__PROBLEM DESCRIPTION__.
List every command beginning with "@" that appears in the page on LINQ-style query commands, each one once.

__PASSAGE TO READ__.
+ + + + + + +

LINQ Style Query Commands
Sorting
The @orderby
statement sorts the elements from a source by one or more element attributes. The syntax for the @orderby
statement is @orderby <attribute>[, <attribute>]
. <attribute>
can be any julia expression that returns an attribute by which the source elements should be sorted. The default sort order is ascending. By wrapping an <attribute>
in a call to descending(<attribute)
one can reverse the sort order. The @orderby
statement accepts multiple <attribute>
s separated by ,
s. With multiple sorting attributes, the elements are first sorted by the first attribute. Elements that can't be ranked by the first attribute are then sorted by the second attribute etc.
Example
using Query, DataFrames
df = DataFrame(a=[2,1,1,2,1,3],b=[2,2,1,1,3,2])
x = @from i in df begin
@orderby descending(i.a), i.b
@select i
@collect DataFrame
end
println(x)
# output
6×2 DataFrame
│ Row │ a │ b │
│ │ Int64 │ Int64 │
├─────┼───────┼───────┤
│ 1 │ 3 │ 2 │
│ 2 │ 2 │ 1 │
│ 3 │ 2 │ 2 │
│ 4 │ 1 │ 1 │
│ 5 │ 1 │ 2 │
│ 6 │ 1 │ 3 │
Filtering
The @where
statement filters a source so that only those elements are returned that satisfy a filter condition. The syntax for the @where
statement is @where <condition>
. <condition>
can be any arbitrary julia expression that evaluates to true
or false
.
Example
using Query, DataFrames
df = DataFrame(name=["John", "Sally", "Kirk"], age=[23., 42., 59.], children=[3,5,2])

+ + + + + + +

__RECORD EXCERPTS__.
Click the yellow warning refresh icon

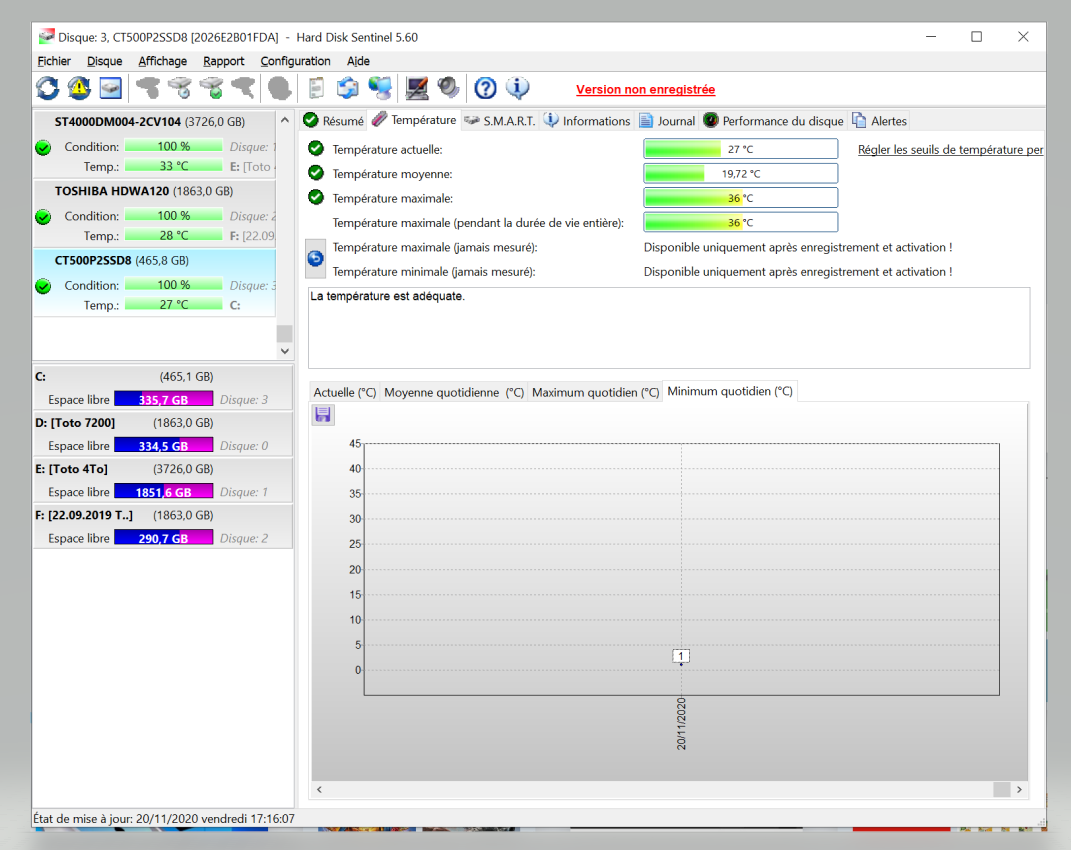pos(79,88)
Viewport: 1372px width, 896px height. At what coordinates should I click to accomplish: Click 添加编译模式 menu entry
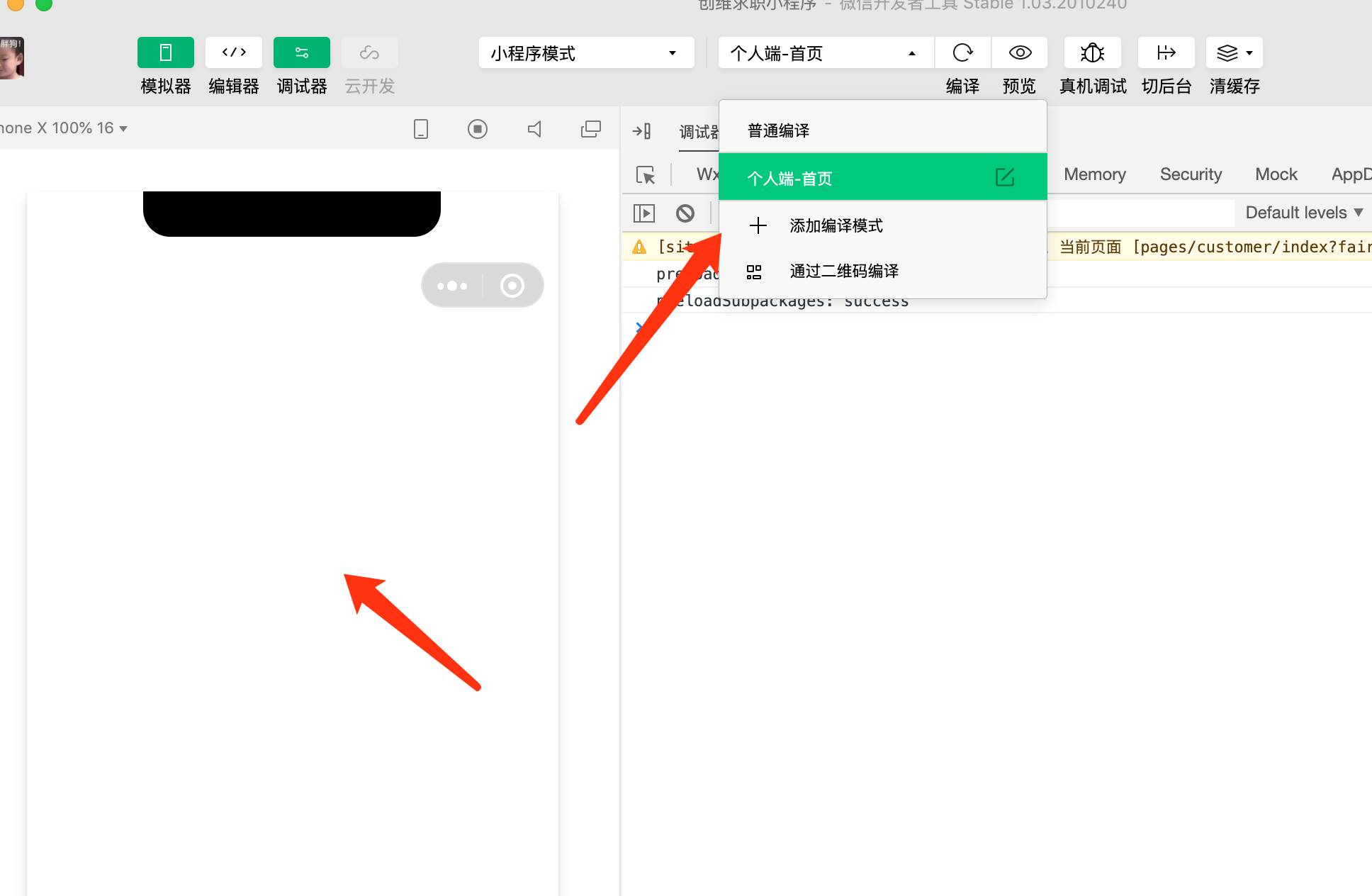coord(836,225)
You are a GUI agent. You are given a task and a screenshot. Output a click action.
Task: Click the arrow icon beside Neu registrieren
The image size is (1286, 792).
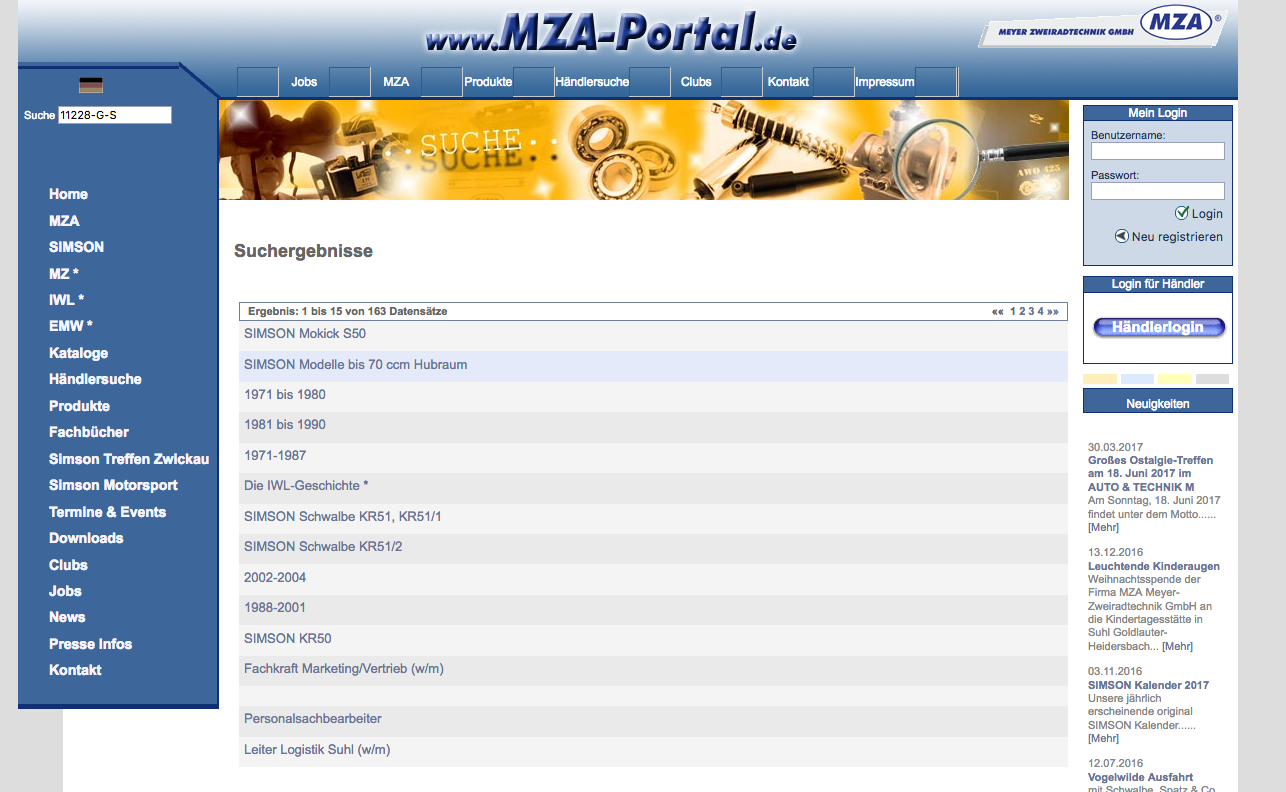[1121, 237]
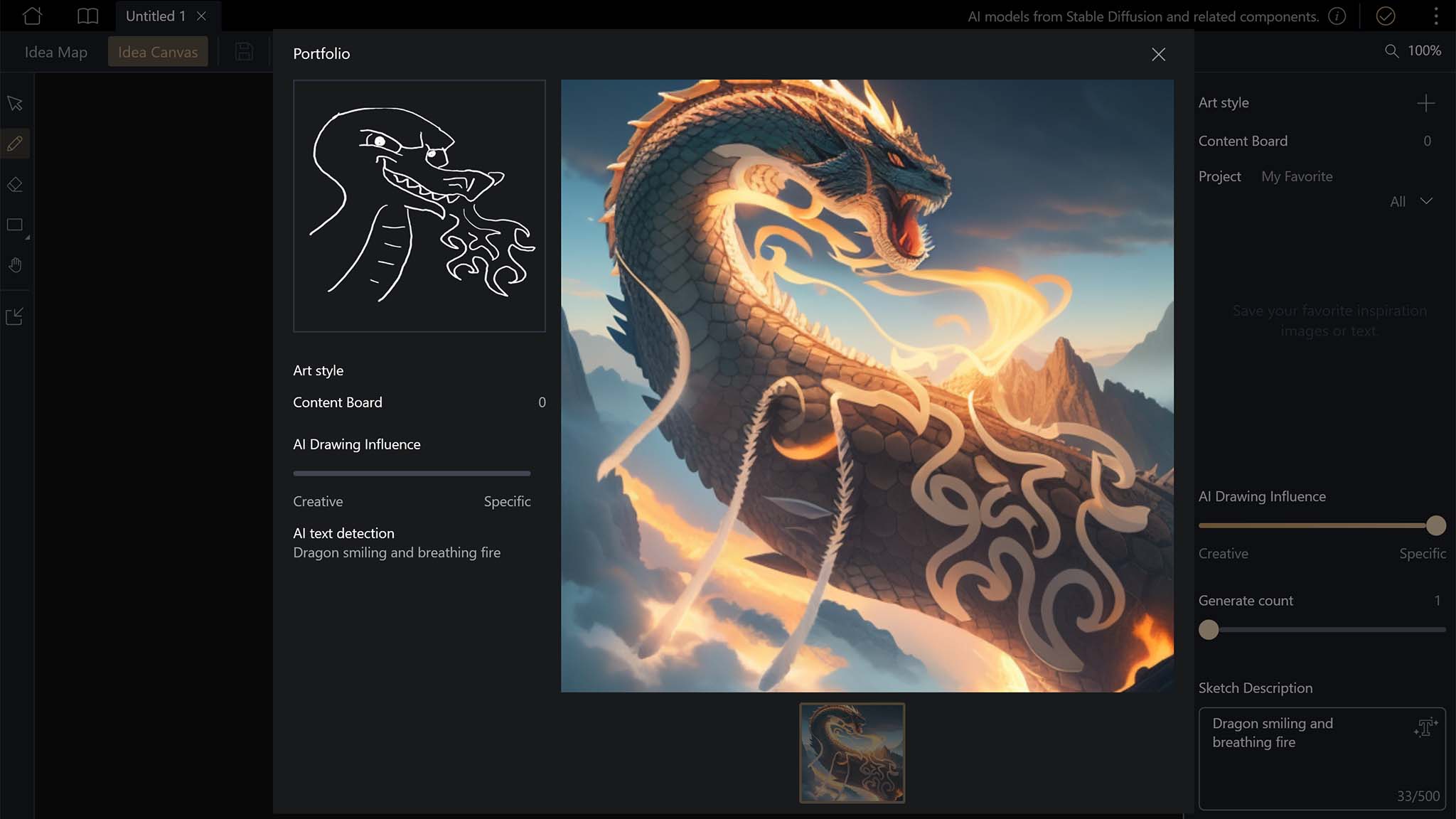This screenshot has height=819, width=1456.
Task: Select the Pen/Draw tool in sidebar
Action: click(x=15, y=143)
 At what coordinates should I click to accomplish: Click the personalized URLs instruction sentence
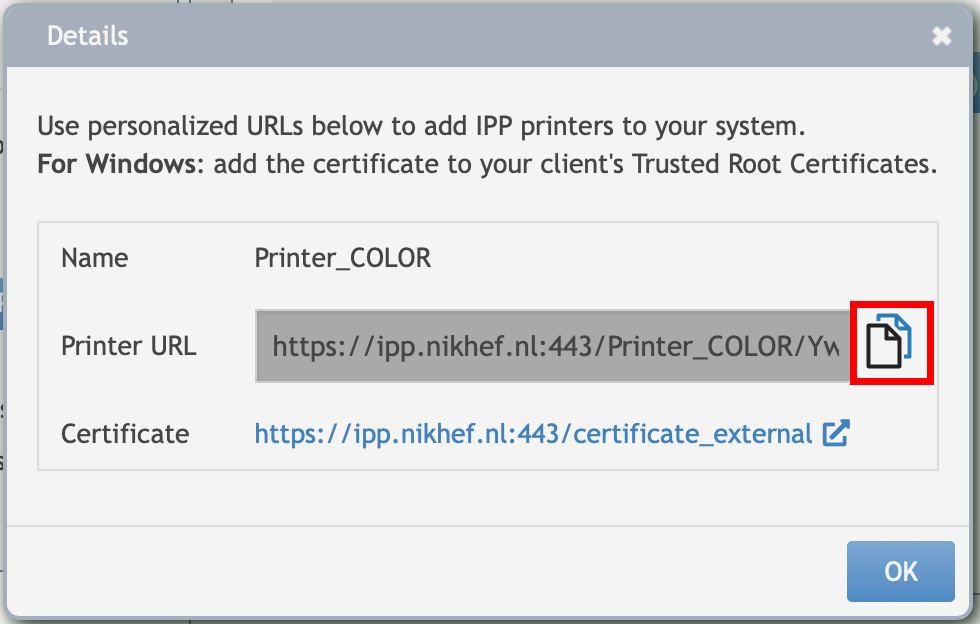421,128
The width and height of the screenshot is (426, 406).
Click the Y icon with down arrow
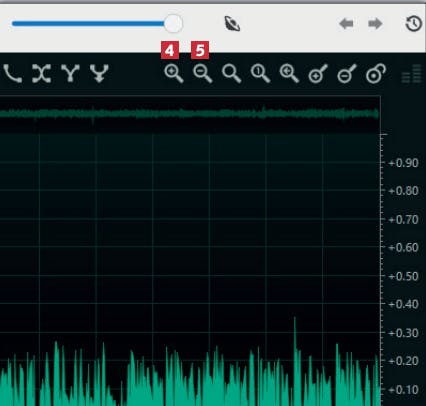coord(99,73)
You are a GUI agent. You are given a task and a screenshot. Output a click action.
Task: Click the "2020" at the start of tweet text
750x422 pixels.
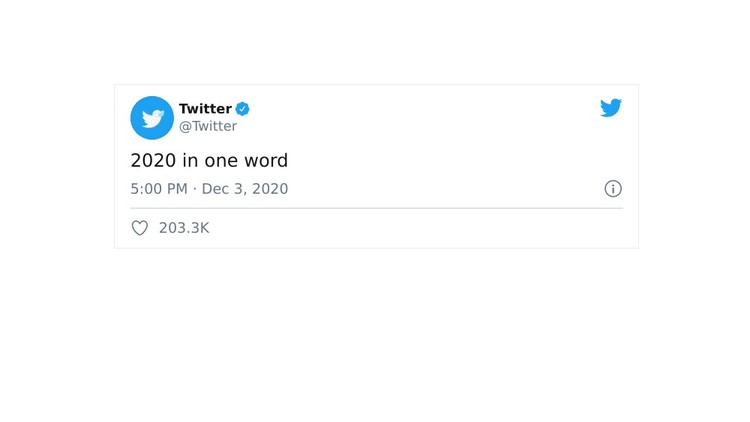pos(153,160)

+ + + + + + +

__WRITTEN RESPONSE__.
@orderby, @from, @select, @collect, @where